(WHTM) — Thirty years ago this month, a massive storm system hit most of the eastern seaboard in 1993.

The Storm of the Century, which to many is also known as the Superstorm, was a large and extremely intense storm system that affected the east coast from March 12 to March 15, 1993.

Here in the Midstate, some locations saw two to three feet of snow. According to the National Weather Service in State College, 27.5 inches fell from the pre-dawn hours of Saturday, March 13 into the morning of Sunday, March 14.

The storm began as a low-pressure system in the Gulf of Mexico and strengthened as it moved northward. The system rapidly intensified as it crossed the Gulf as the water added fuel to the system. The system made its “landfall” along the Florida panhandle just after midnight on March 13.

Satellite and Radar loop showing the 1993 Storm of the Century (Credit: NWS)

When the system made this landfall, a squall line of thunderstorms formed south of the low and impacted Florida during the early morning hours of March 13. The line produced damaging winds and 11 tornadoes in Florida. Strong onshore winds also caused a storm surge up to 12 feet high in some locations. In the end, 44 people died in Florida due to the storm.

The storm continued to travel inland across Georgia and encountered cold air across many of the southern inland states. Heavy snow and blizzard conditions developed from Alabama and went all the way into Virginia.

By the early afternoon of March 13, the storm was racing towards the northeast and into the Midstate.

The NWS states that the Coast Guard rescued more than 160 people at sea in the Atlantic and in the Gulf of Mexico and another 48 people were reported missing at sea.

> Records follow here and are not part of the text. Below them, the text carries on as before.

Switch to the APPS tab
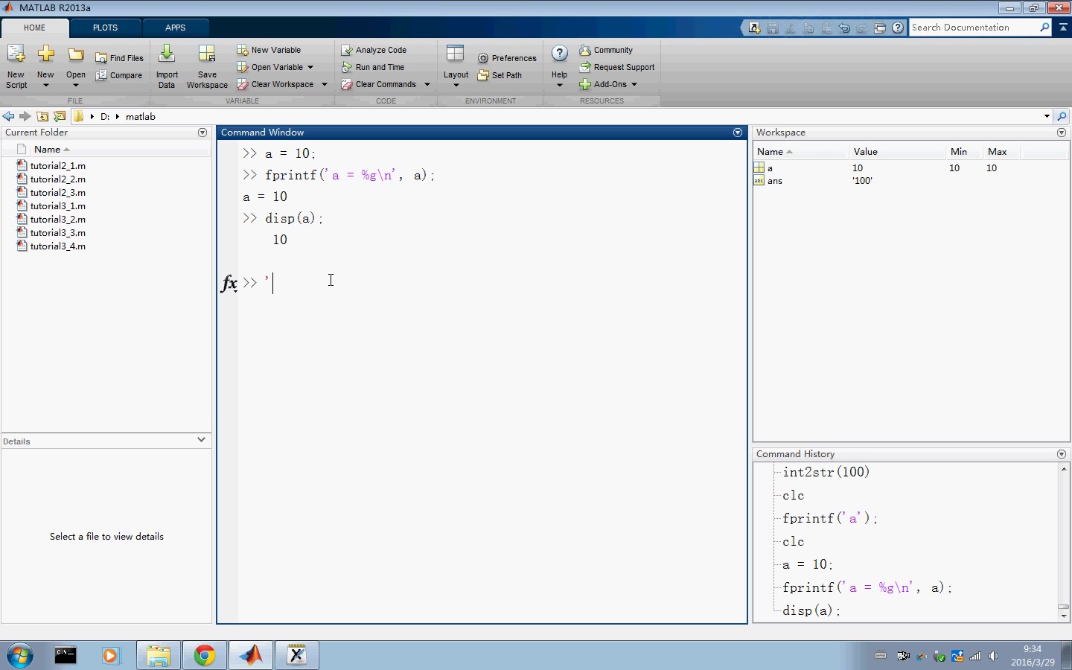 point(175,28)
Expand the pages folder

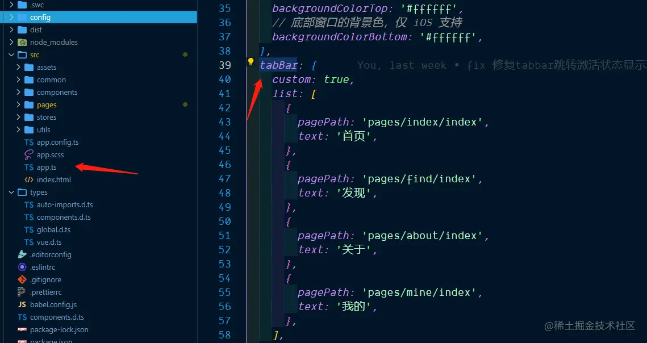point(18,104)
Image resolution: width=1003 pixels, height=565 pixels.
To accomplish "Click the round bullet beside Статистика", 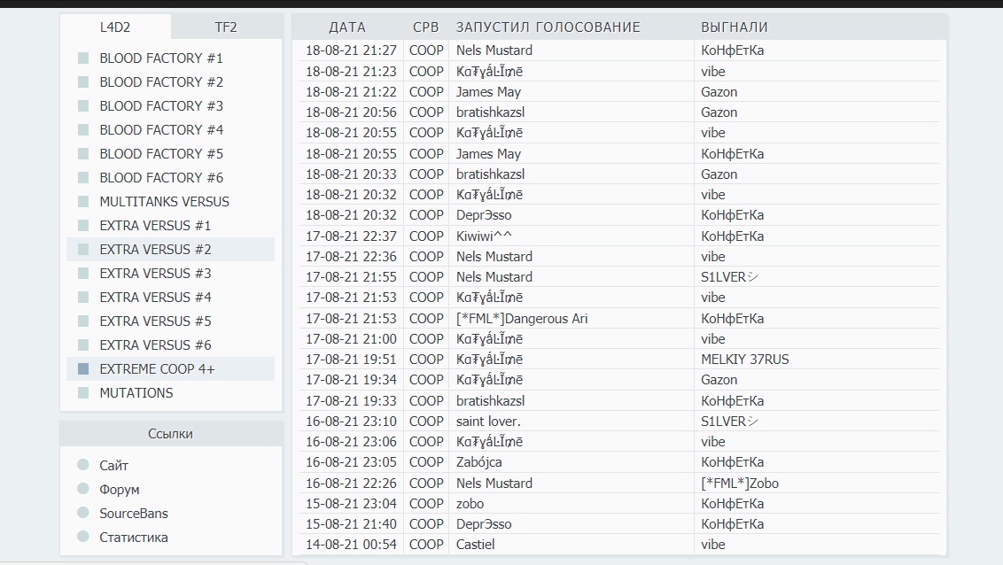I will [x=83, y=537].
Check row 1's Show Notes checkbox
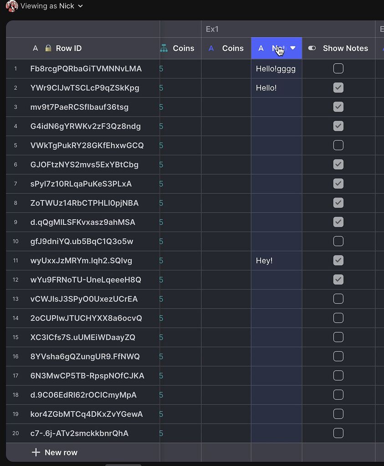Image resolution: width=384 pixels, height=466 pixels. coord(338,68)
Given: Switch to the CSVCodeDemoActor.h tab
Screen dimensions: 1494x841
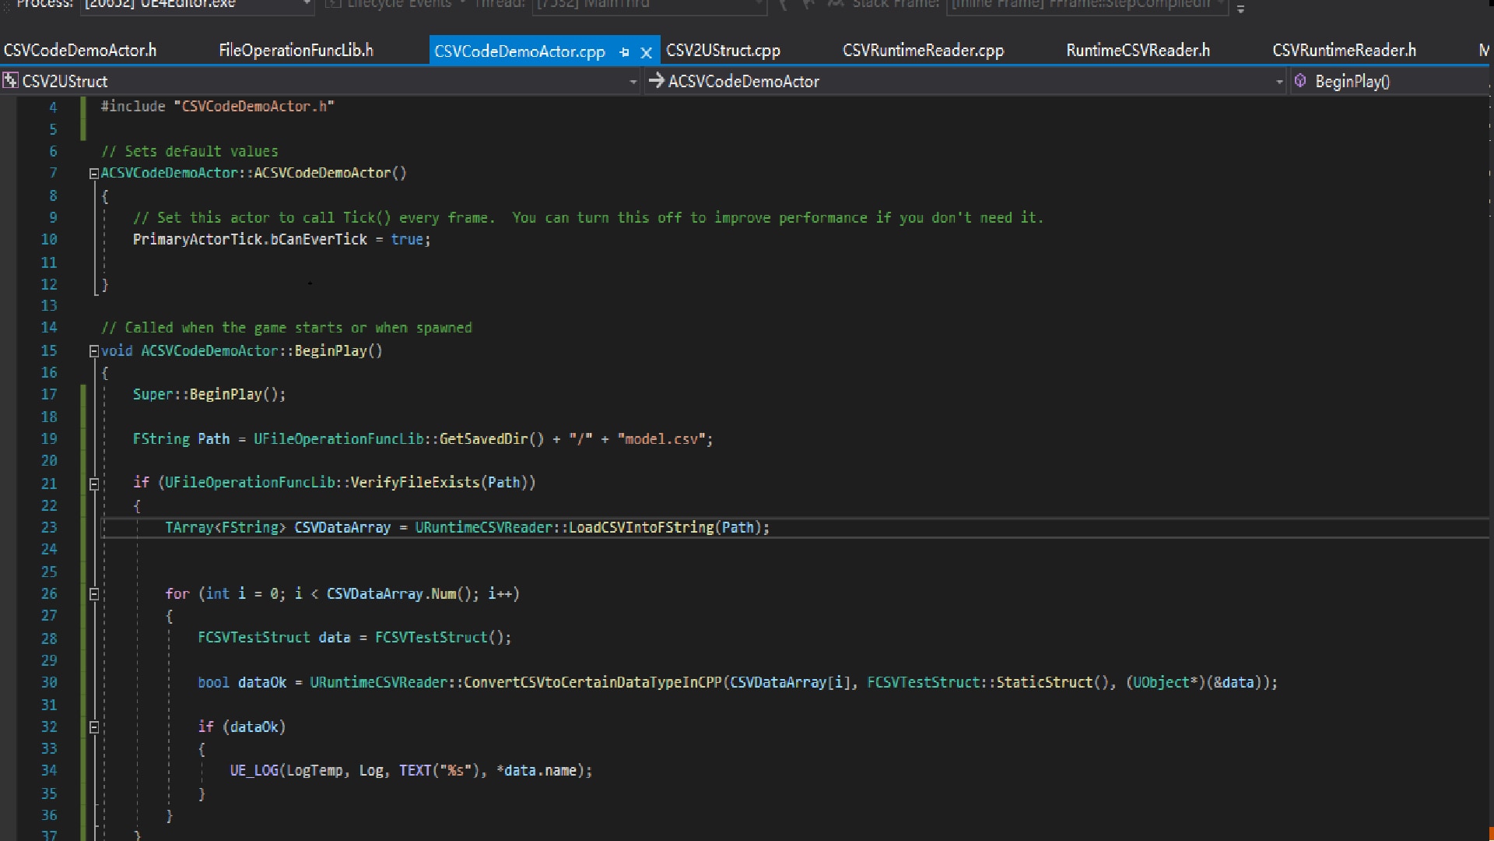Looking at the screenshot, I should pyautogui.click(x=80, y=51).
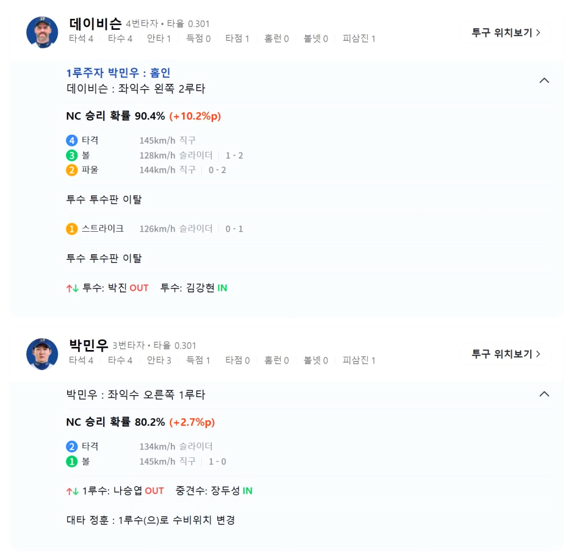Image resolution: width=571 pixels, height=558 pixels.
Task: Open 투구 위치보기 for 데이비슨
Action: [506, 34]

The National Weather Service in State College measured 27.5 inches of snow that fell during the predawn hours of March 13 into the day on March 14.

Snow totals from the 1993 Storm of the Century (Credit: NWS)

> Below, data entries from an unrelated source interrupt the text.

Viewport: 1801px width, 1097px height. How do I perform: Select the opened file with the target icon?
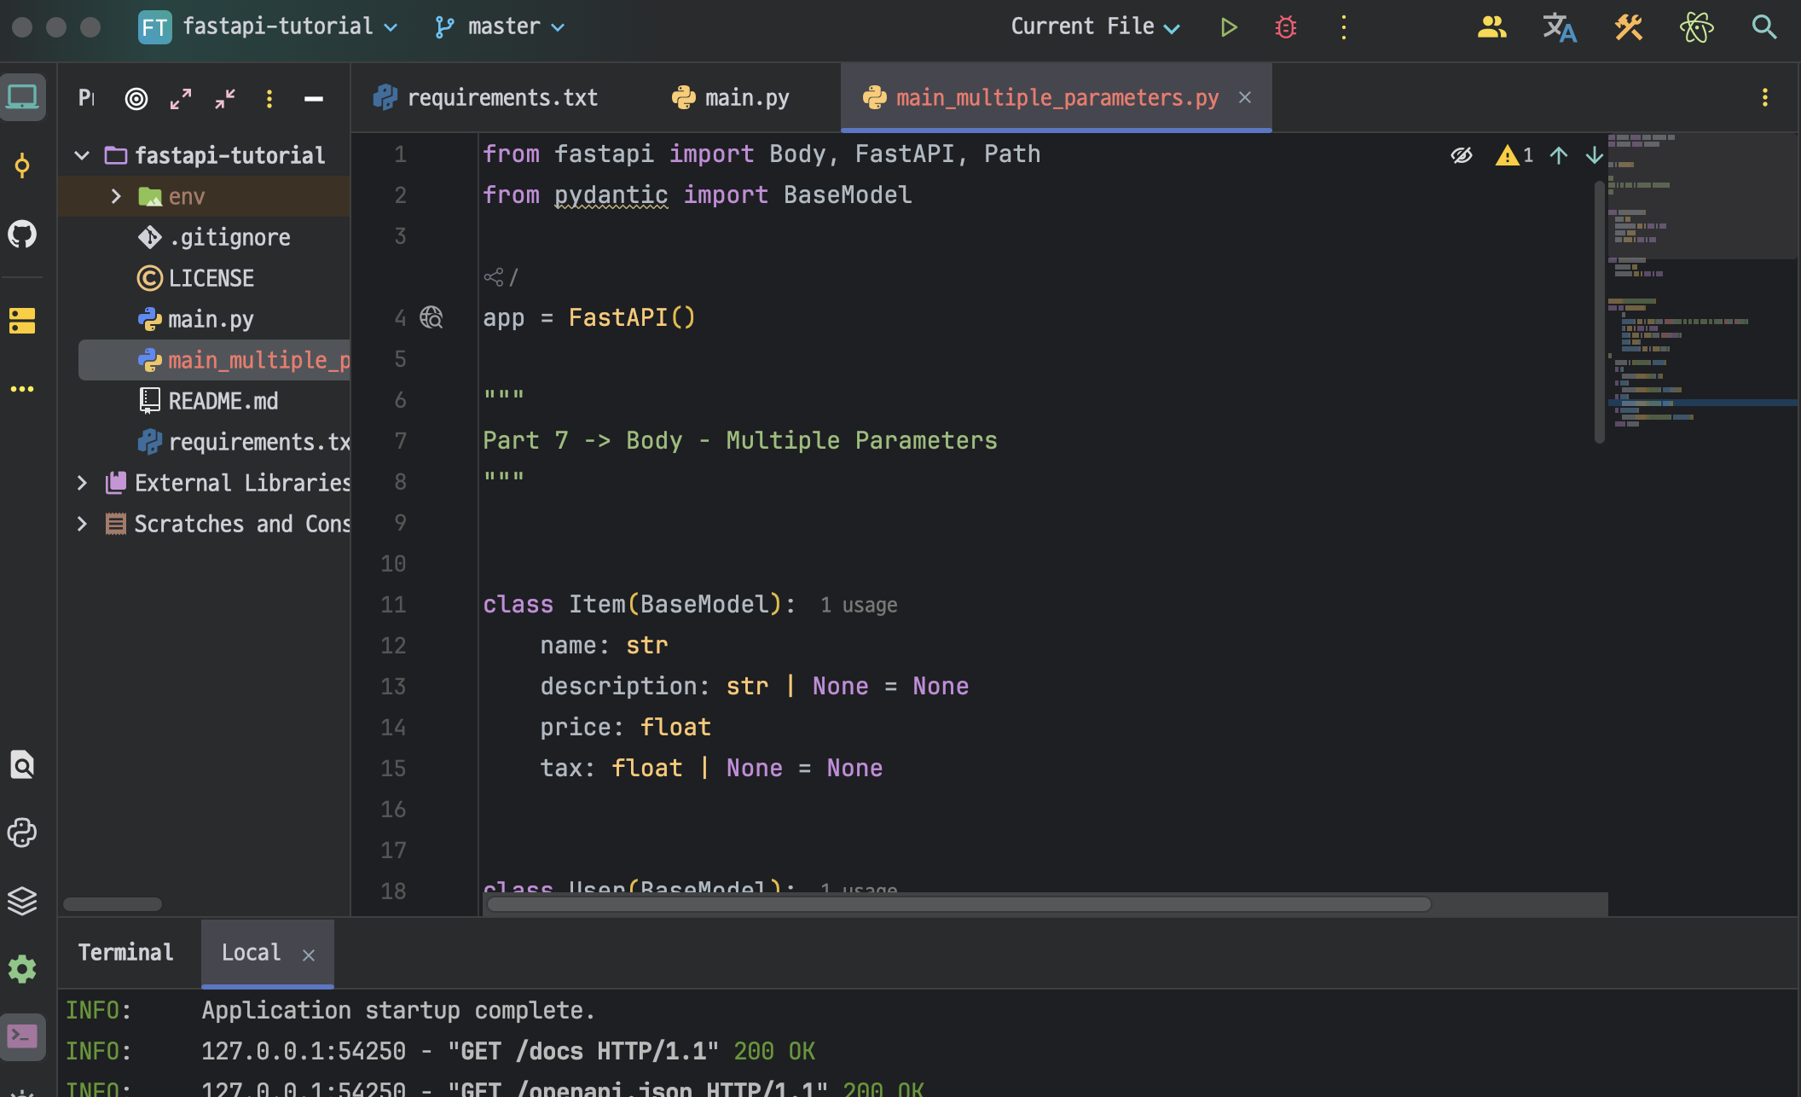136,98
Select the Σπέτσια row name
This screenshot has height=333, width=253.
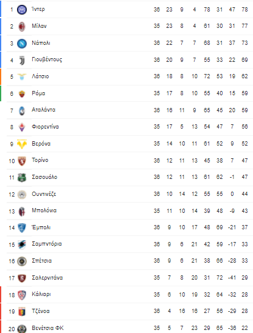(42, 261)
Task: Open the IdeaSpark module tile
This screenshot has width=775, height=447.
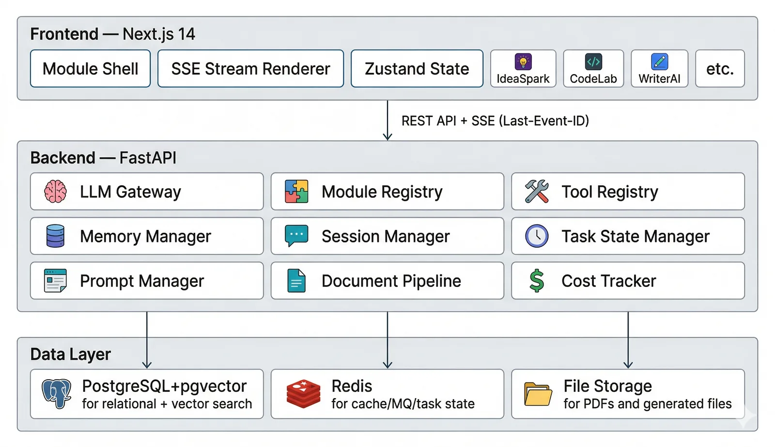Action: pyautogui.click(x=523, y=69)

The storm affected over 100 million people, killed 318 people, and caused an estimated $5.5 billion (or $11.3 billion in 2023) in damage up and down the east coast.

The storm has been classified as a Category 5, or extreme, storm on the Northeast Snowfall Impact Scale. The 1993 superstorm is the highest-ranked system on the scale, with the blizzard of January 1996 being second. Those two systems are the only ones rated extreme on the scale.